5. Pale Rider: A Conceptual Horror, Not a Hero
Pale Rider exemplifies strange Fake’s thematic intent.
Rather than being:
a historical hero
a mythic champion
or a human legend
Pale Rider is the concept of pestilence itself, similar to:
famine
death
extinction events
This is not a Servant in the traditional sense.It is a phenomenon given form—something closer to a Beast-class threat, yet not officially categorized as such.
Its presence confirms that Snowfield’s Grail War is no longer about heroism—it is about systemic collapse.
6. Gilgamesh and Enkidu: A Myth Repeating Across Worlds
The reunion of Gilgamesh and Enkidu is another indicator that strange Fake operates at a higher metaphysical level.
Their relationship:
predates human civilization
transcends individual timelines
exists as a narrative constant across the multiverse
That they are drawn into Snowfield suggests the world is attracting mythic keystones, not merely combatants.

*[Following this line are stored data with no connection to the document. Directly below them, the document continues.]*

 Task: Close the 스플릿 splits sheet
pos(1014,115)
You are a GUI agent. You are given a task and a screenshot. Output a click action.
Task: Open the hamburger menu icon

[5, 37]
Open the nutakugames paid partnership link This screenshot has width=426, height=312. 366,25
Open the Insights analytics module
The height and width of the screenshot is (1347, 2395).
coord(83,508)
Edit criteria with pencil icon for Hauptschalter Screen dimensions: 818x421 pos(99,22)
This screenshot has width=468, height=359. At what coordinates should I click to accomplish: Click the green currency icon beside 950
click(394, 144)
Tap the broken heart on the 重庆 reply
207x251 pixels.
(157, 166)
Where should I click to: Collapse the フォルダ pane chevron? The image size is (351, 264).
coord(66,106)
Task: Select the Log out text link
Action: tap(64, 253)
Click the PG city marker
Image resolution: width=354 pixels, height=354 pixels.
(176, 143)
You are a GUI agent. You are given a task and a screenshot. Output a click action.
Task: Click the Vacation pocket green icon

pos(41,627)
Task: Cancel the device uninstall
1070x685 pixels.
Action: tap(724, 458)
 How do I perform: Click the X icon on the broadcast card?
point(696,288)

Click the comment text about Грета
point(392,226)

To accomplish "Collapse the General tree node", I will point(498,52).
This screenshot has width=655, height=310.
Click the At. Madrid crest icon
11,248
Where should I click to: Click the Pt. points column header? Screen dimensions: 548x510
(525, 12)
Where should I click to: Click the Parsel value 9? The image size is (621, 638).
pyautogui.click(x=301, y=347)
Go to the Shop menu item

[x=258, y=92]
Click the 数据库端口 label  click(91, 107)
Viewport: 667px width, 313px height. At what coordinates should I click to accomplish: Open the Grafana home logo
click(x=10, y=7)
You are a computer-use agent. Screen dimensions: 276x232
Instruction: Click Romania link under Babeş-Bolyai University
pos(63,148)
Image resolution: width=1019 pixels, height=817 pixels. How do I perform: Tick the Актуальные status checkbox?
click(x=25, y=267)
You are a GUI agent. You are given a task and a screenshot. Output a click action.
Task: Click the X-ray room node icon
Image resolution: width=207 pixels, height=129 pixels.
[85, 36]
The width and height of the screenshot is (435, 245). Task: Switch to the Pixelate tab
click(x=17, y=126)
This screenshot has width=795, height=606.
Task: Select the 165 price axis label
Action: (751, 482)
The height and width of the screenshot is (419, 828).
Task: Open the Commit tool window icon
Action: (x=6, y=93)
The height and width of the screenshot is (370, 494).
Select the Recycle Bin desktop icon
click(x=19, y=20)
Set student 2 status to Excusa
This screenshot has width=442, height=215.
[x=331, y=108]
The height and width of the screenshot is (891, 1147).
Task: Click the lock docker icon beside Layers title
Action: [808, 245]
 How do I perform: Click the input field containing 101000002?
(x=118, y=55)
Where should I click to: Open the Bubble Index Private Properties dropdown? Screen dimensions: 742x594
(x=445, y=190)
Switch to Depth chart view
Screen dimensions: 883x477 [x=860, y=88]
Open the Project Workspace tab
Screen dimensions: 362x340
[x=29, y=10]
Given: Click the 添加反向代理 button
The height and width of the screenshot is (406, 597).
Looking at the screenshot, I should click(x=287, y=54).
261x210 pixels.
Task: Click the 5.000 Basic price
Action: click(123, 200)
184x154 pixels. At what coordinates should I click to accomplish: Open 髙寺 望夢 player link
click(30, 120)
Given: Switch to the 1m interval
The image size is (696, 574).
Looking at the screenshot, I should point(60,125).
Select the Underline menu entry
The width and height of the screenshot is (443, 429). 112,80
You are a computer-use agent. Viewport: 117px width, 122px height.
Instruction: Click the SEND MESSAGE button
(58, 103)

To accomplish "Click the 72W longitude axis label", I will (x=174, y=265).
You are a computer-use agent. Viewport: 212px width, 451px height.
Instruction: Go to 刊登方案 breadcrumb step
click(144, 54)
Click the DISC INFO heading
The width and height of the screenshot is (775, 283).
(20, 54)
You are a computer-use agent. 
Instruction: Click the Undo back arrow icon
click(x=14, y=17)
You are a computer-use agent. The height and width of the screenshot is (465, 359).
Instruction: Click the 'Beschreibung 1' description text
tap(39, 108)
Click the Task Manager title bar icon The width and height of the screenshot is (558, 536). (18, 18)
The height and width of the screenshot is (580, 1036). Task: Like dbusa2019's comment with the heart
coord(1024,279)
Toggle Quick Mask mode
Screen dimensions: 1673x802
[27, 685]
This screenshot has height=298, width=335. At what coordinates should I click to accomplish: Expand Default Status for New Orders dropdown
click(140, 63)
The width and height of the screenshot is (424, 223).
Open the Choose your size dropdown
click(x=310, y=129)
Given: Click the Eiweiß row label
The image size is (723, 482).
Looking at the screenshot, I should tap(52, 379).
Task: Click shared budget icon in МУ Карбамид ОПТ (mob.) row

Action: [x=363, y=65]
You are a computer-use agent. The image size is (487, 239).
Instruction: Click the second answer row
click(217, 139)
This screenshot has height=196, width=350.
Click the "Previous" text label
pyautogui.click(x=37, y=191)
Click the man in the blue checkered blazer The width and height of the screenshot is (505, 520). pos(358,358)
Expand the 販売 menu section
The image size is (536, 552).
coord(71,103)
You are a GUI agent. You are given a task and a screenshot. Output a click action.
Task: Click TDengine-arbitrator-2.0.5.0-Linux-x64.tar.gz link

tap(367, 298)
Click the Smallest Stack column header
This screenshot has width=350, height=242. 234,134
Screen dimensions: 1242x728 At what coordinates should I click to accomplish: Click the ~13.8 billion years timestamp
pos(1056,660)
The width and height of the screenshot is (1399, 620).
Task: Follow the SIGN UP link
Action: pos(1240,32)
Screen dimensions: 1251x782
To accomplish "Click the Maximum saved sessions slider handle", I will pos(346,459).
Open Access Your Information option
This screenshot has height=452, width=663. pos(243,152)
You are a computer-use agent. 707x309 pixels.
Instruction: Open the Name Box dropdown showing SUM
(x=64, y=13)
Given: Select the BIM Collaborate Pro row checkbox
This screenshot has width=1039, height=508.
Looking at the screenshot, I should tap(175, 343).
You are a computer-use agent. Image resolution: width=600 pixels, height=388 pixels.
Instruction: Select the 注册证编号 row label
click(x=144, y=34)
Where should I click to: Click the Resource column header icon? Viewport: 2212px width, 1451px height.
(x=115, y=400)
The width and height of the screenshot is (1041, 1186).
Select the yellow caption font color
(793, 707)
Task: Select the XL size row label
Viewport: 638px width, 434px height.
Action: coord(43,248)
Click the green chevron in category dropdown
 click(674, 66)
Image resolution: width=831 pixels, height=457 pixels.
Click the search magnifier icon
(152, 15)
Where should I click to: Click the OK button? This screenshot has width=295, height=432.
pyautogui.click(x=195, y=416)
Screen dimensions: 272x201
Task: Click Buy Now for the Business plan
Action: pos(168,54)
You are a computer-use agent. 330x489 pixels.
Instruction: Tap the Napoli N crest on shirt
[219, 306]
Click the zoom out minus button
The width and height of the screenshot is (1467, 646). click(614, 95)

7. Authorial Intent: “Fake” as a Metaphysical Statement
Narita Ryohgo, with Nasu’s approval, designed Fate/strange Fake to explore a single question:
What happens when the rules that preserve the Nasuverse stop working?
The word “Fake” does not only describe the Grail War—it describes the world itself.
A fake Grail
Fake Servants
A fake system of control
A reality running on incompatible rules
This is why Nasu has referred to strange Fake as:
a pseudepigraph
a borderline world
a setting that “should not exist”
8. Why Fate/strange Fake Matters
Unlike other spin-offs, Fate/strange Fake is not a “what if.”
It is a stress test of the entire Nasuverse cosmology.
It demonstrates:
why Fate and Tsukihime are usually separated
what happens when the Counter Force fails
how fragile Proper Human History truly is
In many ways, Fate/strange Fake is the logical precursor to the themes later explored in Fate/Grand Order’s Lostbelts—worlds that survive only because the universe has not yet noticed they are wrong.
Summary: What Makes Fate/strange Fake Unique
It breaks the Fate/Tsukihime divide
It features both Servants and Dead Apostle-level threats
It introduces True vs False Servants
It manifests conceptual horrors rather than heroes
It portrays a Counter Force failure
It explores collapse, not victory
Fate/strange Fake is not a Holy Grail War.It is what happens when the idea of a Holy Grail War decays.